## TASK LIST
a: On what date was the court opinion below decided?
b: Transcribe the court opinion below character for character, from "Daniel E. Lungren, Atty." up to and including "pay child support.".

## SOURCE DOCUMENT
----

Marriage of Damico, In re

Decision Date09 May 1994
Docket NumberNo. S033148,S033148
CourtCalifornia Supreme Court
Parties, 872 P.2d 126, 62 USLW 2755 In re the Marriage of Mary and Ronald DAMICO. Mary DAMICO, Respondent, v. Ronald DAMICO, Appellant.

Richard P. Roggia, San Jose, for appellant.

Daniel E. Lungren, Atty. Gen., Roderick E. Walston, Chief Asst. Atty. Gen., Carol Ann White, Gloria F. Dehart and Mary A. Roth, Deputy Attys. Gen., for respondent.

ARABIAN, Justice.

In Moffat v. Moffat (1980) 27 Cal.3d 645, 165 Cal.Rptr. 877, 612 P.2d 967, we held that a parent under a court order to pay support for a minor child must pay that support even if the parent with custody interferes with the paying parent's right to visit with the child. We are now asked to decide whether a custodial parent who not merely interferes with visitation rights, but actively conceals the parent and child from the other parent until the child becomes an adult may thereafter seek arrearages for child support obligations accrued during the period of concealment. The Courts of Appeal are divided on the question to what extent, if any, concealment is a defense to the obligation to pay child support.

Concealment of the child and the custodial parent from the noncustodial parent until the child reaches the age of majority is different from mere interference with visitation both in degree and in kind. As a difference in degree, it obliterates the entire relationship between the child and the noncustodial parent. This alone may not be sufficient to warrant a different rule than that of Moffat v. Moffat, supra, 27 Cal.3d 645, 165 Cal.Rptr. 877, 612 P.2d 967. As a difference in kind, however, it makes impossible performance of the very child support payments that are the subject of the later arrearages action. This does distinguish Moffat. We conclude that such concealment may estop the custodial parent from seeking payment of child support arrearages which accumulated during the period of concealment. We therefore affirm the judgment of the Court of Appeal, which reached the same result.

----

## DATASET
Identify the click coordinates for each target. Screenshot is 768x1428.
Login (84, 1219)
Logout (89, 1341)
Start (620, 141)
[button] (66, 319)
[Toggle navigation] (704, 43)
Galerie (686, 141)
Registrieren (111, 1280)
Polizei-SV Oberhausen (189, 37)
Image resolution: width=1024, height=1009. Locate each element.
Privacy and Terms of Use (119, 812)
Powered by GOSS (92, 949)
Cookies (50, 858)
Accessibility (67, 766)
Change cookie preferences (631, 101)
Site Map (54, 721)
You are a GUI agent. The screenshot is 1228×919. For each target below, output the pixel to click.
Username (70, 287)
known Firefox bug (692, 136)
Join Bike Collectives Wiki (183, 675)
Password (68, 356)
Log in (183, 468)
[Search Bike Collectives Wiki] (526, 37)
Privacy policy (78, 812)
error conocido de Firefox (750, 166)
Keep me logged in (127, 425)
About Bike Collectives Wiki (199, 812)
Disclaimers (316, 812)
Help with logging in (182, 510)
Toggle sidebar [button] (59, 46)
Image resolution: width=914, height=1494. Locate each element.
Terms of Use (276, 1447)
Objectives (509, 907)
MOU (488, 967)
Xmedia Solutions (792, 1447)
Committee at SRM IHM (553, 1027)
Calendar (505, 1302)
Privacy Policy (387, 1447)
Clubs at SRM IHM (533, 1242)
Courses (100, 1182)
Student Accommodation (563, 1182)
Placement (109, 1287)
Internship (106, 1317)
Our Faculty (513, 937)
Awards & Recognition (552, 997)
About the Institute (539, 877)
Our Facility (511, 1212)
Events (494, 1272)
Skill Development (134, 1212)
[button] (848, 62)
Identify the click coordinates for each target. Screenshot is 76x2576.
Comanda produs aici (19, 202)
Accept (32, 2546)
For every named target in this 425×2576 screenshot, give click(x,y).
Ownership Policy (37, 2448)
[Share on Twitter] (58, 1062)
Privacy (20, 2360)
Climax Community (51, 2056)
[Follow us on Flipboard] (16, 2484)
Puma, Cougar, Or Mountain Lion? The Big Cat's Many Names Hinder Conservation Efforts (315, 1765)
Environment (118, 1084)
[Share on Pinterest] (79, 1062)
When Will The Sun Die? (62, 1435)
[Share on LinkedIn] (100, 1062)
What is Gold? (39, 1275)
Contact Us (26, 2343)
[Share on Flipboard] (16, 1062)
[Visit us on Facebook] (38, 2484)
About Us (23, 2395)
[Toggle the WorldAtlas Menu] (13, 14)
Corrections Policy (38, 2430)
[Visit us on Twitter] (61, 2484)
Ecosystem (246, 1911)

----

## CORRECT ANSWERS
a: May 9, 1994.

b:
Daniel E. Lungren, Atty. Gen., Roderick E. Walston, Chief Asst. Atty. Gen., Carol Ann White, Gloria F. Dehart and Mary A. Roth, Deputy Attys. Gen., for respondent.

ARABIAN, Justice.

In Moffat v. Moffat (1980) 27 Cal.3d 645, 165 Cal.Rptr. 877, 612 P.2d 967, we held that a parent under a court order to pay support for a minor child must pay that support even if the parent with custody interferes with the paying parent's right to visit with the child. We are now asked to decide whether a custodial parent who not merely interferes with visitation rights, but actively conceals the parent and child from the other parent until the child becomes an adult may thereafter seek arrearages for child support obligations accrued during the period of concealment. The Courts of Appeal are divided on the question to what extent, if any, concealment is a defense to the obligation to pay child support.